Sementara itu, data dari Antaranews mencatat penjualan motor nasional pada 2025 mencapai sekitar 4,9 juta unit. Dengan demikian, aktivitas ekonomi dari MBG ikut mendorong pencapaian tersebut.
Kebutuhan Distribusi Dorong Permintaan Mobil Komersial
Di sisi lain, program MBG meningkatkan kebutuhan kendaraan komersial. Pengelola dapur umum menggunakan armada kendaraan untuk mendistribusikan makanan ke sekolah penerima manfaat.
Oleh karena itu, peningkatan jumlah titik distribusi mendorong permintaan kendaraan niaga.
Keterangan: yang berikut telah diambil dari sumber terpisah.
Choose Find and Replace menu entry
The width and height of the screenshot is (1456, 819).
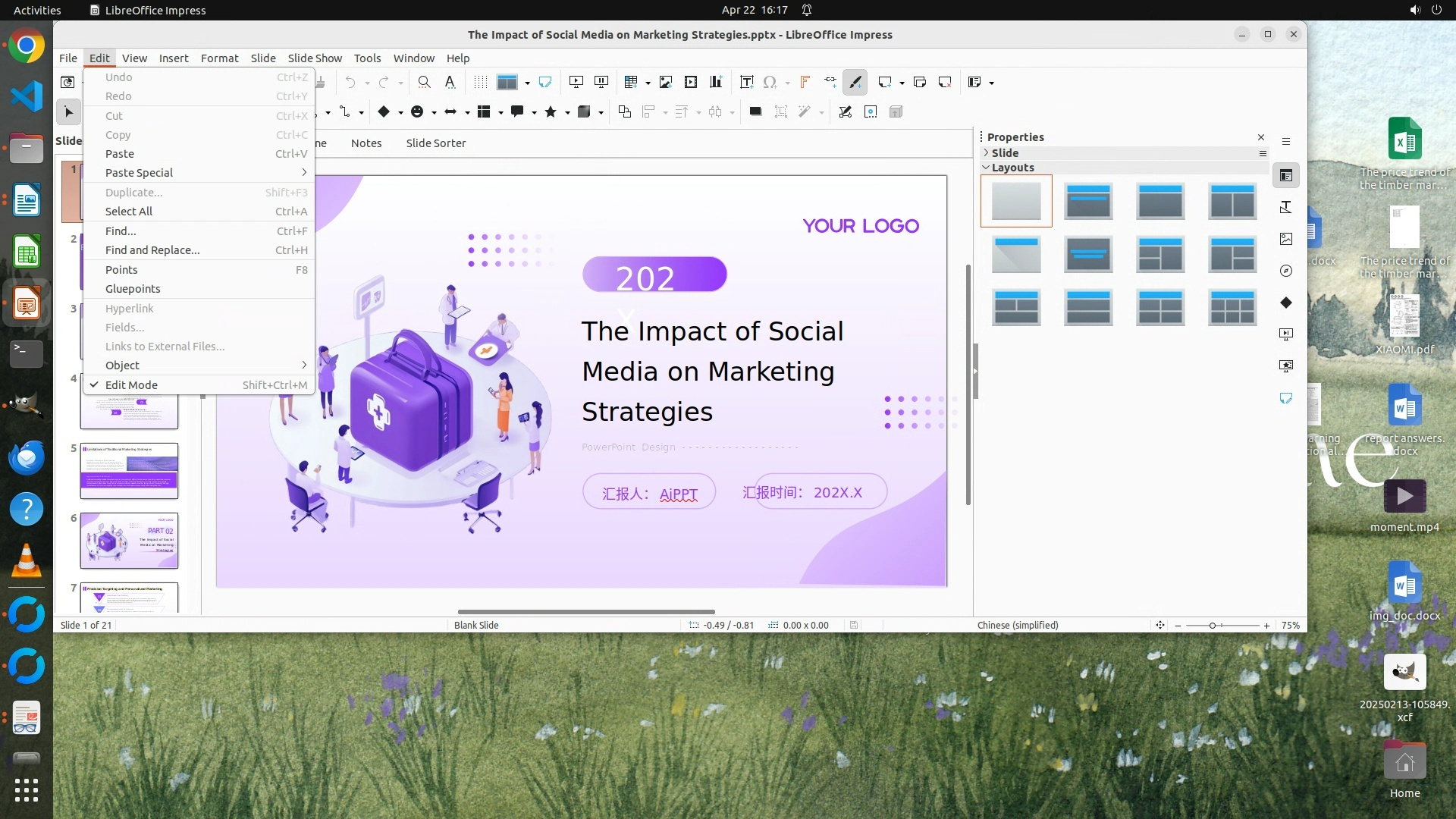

Industri Otomotif Akui Ada Dampak, Namun Sulit Menghitung Besarannya
Namun demikian, Customer Relation Division Head PT Astra International Tbk — Daihatsu Sales Operation, Tri Mulyono, mengakui program MBG memengaruhi penjualan mobil. Meski begitu, perusahaan kesulitan menghitung jumlah pastinya.
Menurutnya, banyak konsumen membeli kendaraan menggunakan nama pribadi. Akibatnya, perusahaan tidak dapat melacak penggunaan kendaraan untuk operasional MBG secara langsung.
Pabrikan Pastikan Program Berpengaruh ke Penjualan
Senada dengan itu, Direktur Pemasaran PT Astra Daihatsu Motor, Sri Agung Handayani, menyatakan program MBG memengaruhi penjualan mobil. Namun, perusahaan belum dapat menghitung kontribusi program secara rinci.
Meski demikian, perusahaan melihat peningkatan permintaan kendaraan di pasar. Akan tetapi, data internal perusahaan belum memisahkan pembelian yang terkait langsung dengan program pemerintah.